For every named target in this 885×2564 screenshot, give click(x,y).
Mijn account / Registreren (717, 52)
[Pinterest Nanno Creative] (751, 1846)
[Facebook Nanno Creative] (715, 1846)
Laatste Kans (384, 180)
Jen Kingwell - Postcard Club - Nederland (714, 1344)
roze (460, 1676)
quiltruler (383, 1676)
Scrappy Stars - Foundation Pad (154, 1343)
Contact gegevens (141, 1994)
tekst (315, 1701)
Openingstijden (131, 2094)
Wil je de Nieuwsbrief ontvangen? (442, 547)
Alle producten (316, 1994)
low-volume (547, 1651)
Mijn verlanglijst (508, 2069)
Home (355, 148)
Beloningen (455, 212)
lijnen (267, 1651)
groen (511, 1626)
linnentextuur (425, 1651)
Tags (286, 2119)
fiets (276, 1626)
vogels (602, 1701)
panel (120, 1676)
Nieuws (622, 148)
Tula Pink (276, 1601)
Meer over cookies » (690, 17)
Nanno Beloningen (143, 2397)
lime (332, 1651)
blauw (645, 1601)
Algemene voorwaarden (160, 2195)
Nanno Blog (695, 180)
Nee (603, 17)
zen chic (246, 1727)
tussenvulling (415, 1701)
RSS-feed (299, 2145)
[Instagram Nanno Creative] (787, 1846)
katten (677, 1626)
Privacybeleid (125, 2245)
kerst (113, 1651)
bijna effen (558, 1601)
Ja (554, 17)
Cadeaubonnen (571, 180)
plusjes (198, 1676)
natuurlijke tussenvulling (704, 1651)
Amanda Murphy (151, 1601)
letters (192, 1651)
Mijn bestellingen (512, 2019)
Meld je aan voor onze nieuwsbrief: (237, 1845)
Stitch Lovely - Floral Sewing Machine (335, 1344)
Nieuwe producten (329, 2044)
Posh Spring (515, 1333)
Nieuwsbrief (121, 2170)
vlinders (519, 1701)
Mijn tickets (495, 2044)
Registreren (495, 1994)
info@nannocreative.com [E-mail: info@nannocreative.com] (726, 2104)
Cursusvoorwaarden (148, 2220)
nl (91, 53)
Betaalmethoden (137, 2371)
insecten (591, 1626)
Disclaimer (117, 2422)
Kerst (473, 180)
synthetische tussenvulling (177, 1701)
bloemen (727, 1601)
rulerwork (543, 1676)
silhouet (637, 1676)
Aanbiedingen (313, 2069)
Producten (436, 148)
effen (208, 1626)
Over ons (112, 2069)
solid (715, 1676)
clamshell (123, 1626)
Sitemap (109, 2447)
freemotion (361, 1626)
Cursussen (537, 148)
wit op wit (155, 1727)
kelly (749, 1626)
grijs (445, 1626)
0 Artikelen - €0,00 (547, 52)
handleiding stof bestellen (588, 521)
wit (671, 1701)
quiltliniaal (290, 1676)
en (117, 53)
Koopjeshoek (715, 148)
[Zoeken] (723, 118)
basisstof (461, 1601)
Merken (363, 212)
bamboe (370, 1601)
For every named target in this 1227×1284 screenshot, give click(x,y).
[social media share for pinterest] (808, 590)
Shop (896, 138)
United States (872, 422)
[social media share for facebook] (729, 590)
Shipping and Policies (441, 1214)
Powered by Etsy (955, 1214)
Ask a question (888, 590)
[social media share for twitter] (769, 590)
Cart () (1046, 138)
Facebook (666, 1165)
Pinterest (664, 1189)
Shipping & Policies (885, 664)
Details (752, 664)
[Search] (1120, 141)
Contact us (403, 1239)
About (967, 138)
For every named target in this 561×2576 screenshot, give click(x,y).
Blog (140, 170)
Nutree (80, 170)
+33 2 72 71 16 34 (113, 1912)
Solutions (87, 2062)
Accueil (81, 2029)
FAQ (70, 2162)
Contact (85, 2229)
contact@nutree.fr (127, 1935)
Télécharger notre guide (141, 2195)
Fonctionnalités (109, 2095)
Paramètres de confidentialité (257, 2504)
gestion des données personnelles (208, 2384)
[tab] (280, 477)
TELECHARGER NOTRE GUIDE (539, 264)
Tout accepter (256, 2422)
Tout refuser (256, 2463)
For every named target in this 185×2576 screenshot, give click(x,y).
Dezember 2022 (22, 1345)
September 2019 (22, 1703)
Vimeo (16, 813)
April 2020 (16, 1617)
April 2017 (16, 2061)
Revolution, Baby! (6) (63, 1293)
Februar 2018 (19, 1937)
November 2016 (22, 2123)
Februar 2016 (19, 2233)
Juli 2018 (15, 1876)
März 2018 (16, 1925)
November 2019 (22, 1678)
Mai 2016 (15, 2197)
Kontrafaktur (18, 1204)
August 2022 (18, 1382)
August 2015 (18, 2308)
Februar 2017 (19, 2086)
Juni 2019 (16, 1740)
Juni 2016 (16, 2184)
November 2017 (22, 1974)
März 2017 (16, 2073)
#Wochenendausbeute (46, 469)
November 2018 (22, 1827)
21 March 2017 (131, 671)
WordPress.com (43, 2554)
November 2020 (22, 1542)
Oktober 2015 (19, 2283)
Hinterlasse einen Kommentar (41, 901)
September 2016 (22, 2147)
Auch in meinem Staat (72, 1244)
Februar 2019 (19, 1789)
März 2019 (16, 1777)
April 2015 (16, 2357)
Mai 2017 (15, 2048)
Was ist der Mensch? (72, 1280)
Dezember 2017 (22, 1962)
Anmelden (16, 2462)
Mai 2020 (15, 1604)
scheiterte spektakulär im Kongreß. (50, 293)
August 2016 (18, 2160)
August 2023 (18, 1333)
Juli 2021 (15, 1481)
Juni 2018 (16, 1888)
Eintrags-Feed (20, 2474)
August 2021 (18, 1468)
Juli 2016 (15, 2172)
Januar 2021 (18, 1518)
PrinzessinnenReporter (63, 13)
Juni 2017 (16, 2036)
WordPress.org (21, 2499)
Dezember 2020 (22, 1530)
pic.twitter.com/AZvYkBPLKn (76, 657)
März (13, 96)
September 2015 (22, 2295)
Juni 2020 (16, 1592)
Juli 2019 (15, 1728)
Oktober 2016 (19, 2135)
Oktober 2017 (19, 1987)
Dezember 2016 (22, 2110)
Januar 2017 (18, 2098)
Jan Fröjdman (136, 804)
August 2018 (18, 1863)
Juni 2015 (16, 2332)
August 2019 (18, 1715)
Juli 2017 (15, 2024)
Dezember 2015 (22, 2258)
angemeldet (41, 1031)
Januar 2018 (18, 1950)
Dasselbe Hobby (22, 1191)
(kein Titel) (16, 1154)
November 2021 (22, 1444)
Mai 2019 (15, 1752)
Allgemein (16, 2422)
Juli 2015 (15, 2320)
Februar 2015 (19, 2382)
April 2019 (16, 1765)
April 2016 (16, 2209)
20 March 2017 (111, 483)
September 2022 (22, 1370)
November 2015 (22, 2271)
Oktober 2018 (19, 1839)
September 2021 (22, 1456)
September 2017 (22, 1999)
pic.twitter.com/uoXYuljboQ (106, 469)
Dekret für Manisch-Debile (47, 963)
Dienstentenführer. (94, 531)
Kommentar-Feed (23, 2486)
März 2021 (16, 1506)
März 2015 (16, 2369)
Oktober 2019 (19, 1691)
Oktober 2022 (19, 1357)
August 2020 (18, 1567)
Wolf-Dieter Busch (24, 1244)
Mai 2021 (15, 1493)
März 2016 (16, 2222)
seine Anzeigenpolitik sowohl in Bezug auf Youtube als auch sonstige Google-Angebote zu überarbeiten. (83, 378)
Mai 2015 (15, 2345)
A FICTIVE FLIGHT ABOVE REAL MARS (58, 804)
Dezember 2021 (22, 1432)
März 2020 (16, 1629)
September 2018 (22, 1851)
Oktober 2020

- [TASK DIRECTIONS] Update the data above by changing every "Oktober" to "October", keeping everything else the same.

- [SOLVED PROBLEM]
For every named target in this 885×2564 screenshot, give click(x,y).
Mijn account / Registreren (717, 52)
[Pinterest Nanno Creative] (751, 1846)
[Facebook Nanno Creative] (715, 1846)
Laatste Kans (384, 180)
Jen Kingwell - Postcard Club - Nederland (714, 1344)
roze (460, 1676)
quiltruler (383, 1676)
Scrappy Stars - Foundation Pad (154, 1343)
Contact gegevens (141, 1994)
tekst (315, 1701)
Openingstijden (131, 2094)
Wil je de Nieuwsbrief ontvangen? (442, 547)
Alle producten (316, 1994)
low-volume (547, 1651)
Mijn verlanglijst (508, 2069)
Home (355, 148)
Beloningen (455, 212)
lijnen (267, 1651)
groen (511, 1626)
linnentextuur (425, 1651)
Tags (286, 2119)
fiets (276, 1626)
vogels (602, 1701)
panel (120, 1676)
Nieuws (622, 148)
Tula Pink (276, 1601)
Meer over cookies » (690, 17)
Nanno Beloningen (143, 2397)
lime (332, 1651)
blauw (645, 1601)
Algemene voorwaarden (160, 2195)
Nanno Blog (695, 180)
Nee (603, 17)
zen chic (246, 1727)
tussenvulling (415, 1701)
RSS-feed (299, 2145)
[Instagram Nanno Creative] (787, 1846)
katten (677, 1626)
Privacybeleid (125, 2245)
kerst (113, 1651)
bijna effen (558, 1601)
Ja (554, 17)
Cadeaubonnen (571, 180)
plusjes (198, 1676)
natuurlijke tussenvulling (704, 1651)
Amanda Murphy (151, 1601)
letters (192, 1651)
Mijn bestellingen (512, 2019)
Meld je aan voor onze nieuwsbrief: (237, 1845)
Stitch Lovely - Floral Sewing Machine (335, 1344)
Nieuwe producten (329, 2044)
Posh Spring (515, 1333)
Nieuwsbrief (121, 2170)
vlinders (519, 1701)
Mijn tickets (495, 2044)
Registreren (495, 1994)
info@nannocreative.com [E-mail: info@nannocreative.com] (726, 2104)
Cursusvoorwaarden (148, 2220)
nl (91, 53)
Betaalmethoden (137, 2371)
insecten (591, 1626)
Disclaimer (117, 2422)
Kerst (473, 180)
synthetische tussenvulling (177, 1701)
bloemen (727, 1601)
rulerwork (543, 1676)
silhouet (637, 1676)
Aanbiedingen (313, 2069)
Producten (436, 148)
effen (208, 1626)
Over ons (112, 2069)
solid (715, 1676)
clamshell (123, 1626)
Sitemap (109, 2447)
freemotion (361, 1626)
Cursussen (537, 148)
wit op wit (155, 1727)
kelly (749, 1626)
grijs (445, 1626)
0 Artikelen - €0,00 (547, 52)
handleiding stof bestellen (588, 521)
wit (671, 1701)
quiltliniaal (290, 1676)
en (117, 53)
Koopjeshoek (715, 148)
[Zoeken] (723, 118)
basisstof (461, 1601)
Merken (363, 212)
bamboe (370, 1601)
For every named target in this 1227×1284 screenshot, give click(x,y).
[social media share for pinterest] (808, 590)
Shop (896, 138)
United States (872, 422)
[social media share for facebook] (729, 590)
Shipping and Policies (441, 1214)
Powered by Etsy (955, 1214)
Ask a question (888, 590)
[social media share for twitter] (769, 590)
Cart () (1046, 138)
Facebook (666, 1165)
Pinterest (664, 1189)
Shipping & Policies (885, 664)
Details (752, 664)
[Search] (1120, 141)
Contact us (403, 1239)
About (967, 138)
For every named target in this 561×2576 screenshot, give click(x,y).
Blog (140, 170)
Nutree (80, 170)
+33 2 72 71 16 34 (113, 1912)
Solutions (87, 2062)
Accueil (81, 2029)
FAQ (70, 2162)
Contact (85, 2229)
contact@nutree.fr (127, 1935)
Télécharger notre guide (141, 2195)
Fonctionnalités (109, 2095)
Paramètres de confidentialité (257, 2504)
gestion des données personnelles (208, 2384)
[tab] (280, 477)
TELECHARGER NOTRE GUIDE (539, 264)
Tout accepter (256, 2422)
Tout refuser (256, 2463)
For every named target in this 185×2576 screenshot, give click(x,y).
Dezember 2022 (22, 1345)
September 2019 (22, 1703)
Vimeo (16, 813)
April 2020 (16, 1617)
April 2017 (16, 2061)
Revolution, Baby! (6) (63, 1293)
Februar 2018 (19, 1937)
November 2016 (22, 2123)
Februar 2016 (19, 2233)
Juli 2018 (15, 1876)
März 2018 (16, 1925)
November 2019 (22, 1678)
Mai 2016 (15, 2197)
Kontrafaktur (18, 1204)
August 2022 (18, 1382)
August 2015 (18, 2308)
Februar 2017 (19, 2086)
Juni 2019 (16, 1740)
Juni 2016 (16, 2184)
November 2017 (22, 1974)
März 2017 (16, 2073)
#Wochenendausbeute (46, 469)
November 2018 (22, 1827)
21 March 2017 (131, 671)
WordPress.com (43, 2554)
November 2020 (22, 1542)
October 2015 (19, 2283)
Hinterlasse einen Kommentar (41, 901)
September 2016 (22, 2147)
Auch in meinem Staat (72, 1244)
Februar 2019 (19, 1789)
März 2019 (16, 1777)
April 2015 (16, 2357)
Mai 2017 (15, 2048)
Was ist der Mensch? (72, 1280)
Dezember 2017 (22, 1962)
Anmelden (16, 2462)
Mai 2020 (15, 1604)
scheiterte spektakulär im Kongreß. (50, 293)
August 2016 (18, 2160)
August 2023 (18, 1333)
Juli 2021 (15, 1481)
Juni 2018 (16, 1888)
Eintrags-Feed (20, 2474)
August 2021 (18, 1468)
Juli 2016 (15, 2172)
Januar 2021 (18, 1518)
PrinzessinnenReporter (63, 13)
Juni 2017 (16, 2036)
WordPress.org (21, 2499)
Dezember 2020 (22, 1530)
pic.twitter.com/AZvYkBPLKn (76, 657)
März (13, 96)
September 2015 (22, 2295)
Juni 2020 (16, 1592)
Juli 2019 (15, 1728)
October 2016 (19, 2135)
October 2017 (19, 1987)
Dezember 2016 (22, 2110)
Januar 2017 (18, 2098)
Jan Fröjdman (136, 804)
August 2018 (18, 1863)
Juni 2015 (16, 2332)
August 2019 (18, 1715)
Juli 2017 (15, 2024)
Dezember 2015 (22, 2258)
angemeldet (41, 1031)
Januar 2018 (18, 1950)
Dasselbe Hobby (22, 1191)
(kein Titel) (16, 1154)
November 2021 (22, 1444)
Mai 2019 (15, 1752)
Allgemein (16, 2422)
Juli 2015 (15, 2320)
Februar 2015 (19, 2382)
April 2019 (16, 1765)
April 2016 (16, 2209)
20 March 2017 (111, 483)
September 2022 (22, 1370)
November 2015 (22, 2271)
October 2018 (19, 1839)
September 2021 (22, 1456)
September 2017 (22, 1999)
pic.twitter.com/uoXYuljboQ (106, 469)
Dekret für Manisch-Debile (47, 963)
Dienstentenführer. (94, 531)
Kommentar-Feed (23, 2486)
März 2021 (16, 1506)
März 2015 (16, 2369)
October 2019 (19, 1691)
October 2022 (19, 1357)
August 2020 (18, 1567)
Wolf-Dieter Busch (24, 1244)
Mai 2021 (15, 1493)
März 2016 (16, 2222)
seine Anzeigenpolitik sowohl in Bezug auf Youtube als auch sonstige Google-Angebote zu überarbeiten. (83, 378)
Mai 2015 (15, 2345)
A FICTIVE FLIGHT ABOVE REAL MARS (58, 804)
Dezember 2021 (22, 1432)
März 2020 (16, 1629)
September 2018 (22, 1851)
October 2020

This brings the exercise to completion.